Artist: Jules Eugene Lenepveu
Photo: K. Carr, taken at the Pantheon, Paris.
Next her fall did not cease accelerating, reaching the bottom of abjection’s crucible: that stake and that charred carcass before the obscene gaze of the populace. It was level zero, where a benign transmutation was to begin…From then on, her glory would of course burst forth.
Michel Tournier, Gilles et Jeanne[1]
What constitutes heroics in our time? In metamodernist terms, heroes and their works are conflated with the categories that validate them, which vary widely, dependent on cultural locus. One person’s hero is another’s terrorist. As globalization expands, the “world” seems smaller; our collective cultural heroes are harder to define in expanding and technologically enhanced virtual arenas.
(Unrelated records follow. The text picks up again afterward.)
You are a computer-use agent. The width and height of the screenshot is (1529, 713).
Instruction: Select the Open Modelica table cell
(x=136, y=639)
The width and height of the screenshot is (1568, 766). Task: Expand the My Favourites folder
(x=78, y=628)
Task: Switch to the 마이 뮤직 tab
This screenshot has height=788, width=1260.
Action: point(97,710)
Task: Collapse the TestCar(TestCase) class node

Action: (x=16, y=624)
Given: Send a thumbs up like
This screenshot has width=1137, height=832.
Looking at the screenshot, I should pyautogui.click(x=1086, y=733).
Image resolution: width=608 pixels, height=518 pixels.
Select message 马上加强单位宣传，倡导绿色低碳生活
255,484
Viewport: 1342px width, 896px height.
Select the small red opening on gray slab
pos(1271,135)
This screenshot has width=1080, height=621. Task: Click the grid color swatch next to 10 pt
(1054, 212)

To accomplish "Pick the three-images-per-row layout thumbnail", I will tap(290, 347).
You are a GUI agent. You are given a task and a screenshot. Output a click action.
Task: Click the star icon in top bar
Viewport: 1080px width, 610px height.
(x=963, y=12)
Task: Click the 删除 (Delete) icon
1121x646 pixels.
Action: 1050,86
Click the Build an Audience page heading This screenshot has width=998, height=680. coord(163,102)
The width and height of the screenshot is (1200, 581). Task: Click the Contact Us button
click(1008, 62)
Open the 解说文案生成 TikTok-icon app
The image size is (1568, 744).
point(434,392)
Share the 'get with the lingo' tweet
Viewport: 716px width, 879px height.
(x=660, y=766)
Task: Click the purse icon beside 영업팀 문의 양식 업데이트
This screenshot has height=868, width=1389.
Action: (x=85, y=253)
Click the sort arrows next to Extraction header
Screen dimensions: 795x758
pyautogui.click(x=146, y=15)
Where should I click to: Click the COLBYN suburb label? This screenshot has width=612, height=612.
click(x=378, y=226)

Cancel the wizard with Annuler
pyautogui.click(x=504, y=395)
Who makes us (as a collective culture) feel saved? History indicates that our most potent fellow humans with the power to convert, aid, inspire and figuratively or literally save are also targets of hatred and misunderstanding; sometimes they are imprisoned or executed to save us from the cusp of real change.[2] Their respective mythologies can be manipulated to represent almost anyone or anything. Duality, imbued in human nature, is at the heart of this paradox. I return to Donna Haraway’s sociopolitical myth of the cyborg, to relate a story about a teenage girl who was a visionary and soldier; who was executed as a heretic and apostate; later exonerated, beatified, and made the patron saint of France. Joan of Arc is very much a national hero. She is also my hero, her presence vining spectrally around the periphery of, occasionally entering visibly, my visual and written work.
The copious trial transcripts provide a better sketch of Joan than nearly any other individual in the early part of the fifteenth century, and yet the distortions in translation across languages, cultures and eras (not to mention the agendas of historians) leave us with an altered image.[3] Cinematic interpretations, and other fine art renderings visually and narratively augment our perception of the maid from Domremy. There are no visual reproductions of her from her own time except for one margin drawing by a scribe who never actually saw her. She is represented as a composite, a hybrid of description, imagination and interpretation. Haraway posits that “by the late twentieth century, our time, a mythic time, we are all chimeras, theorized and fabricated hybrids of machine and organism: in short, we are cyborgs.”[4] Joan of Arc was prophesied to come forth from the Bois Chenu and save France.[5] This prophecy, widely known when she was a child, could have influenced her “voices” that insisted upon her remaining a virgin, resulting in her first ecclesiastical trial at age 13.[6] At seventeen, she is instructed by her voices, presumed to be saints, to cut her hair, dress as a man, and seek an army from king-in-waiting Charles VII. She is gender contradiction, at a time when gender anomalies could be construed as criminal. In fact, or so the records indicate, she was not yet menstruating, but was reported (by her page) to have a well-formed female body.[7] It could be argued she embodied a certain gender ambiguity. I would like to argue further that Joan is a predecessor of the myth of cyborg: a medieval cyborg, a cyborg hero(ine).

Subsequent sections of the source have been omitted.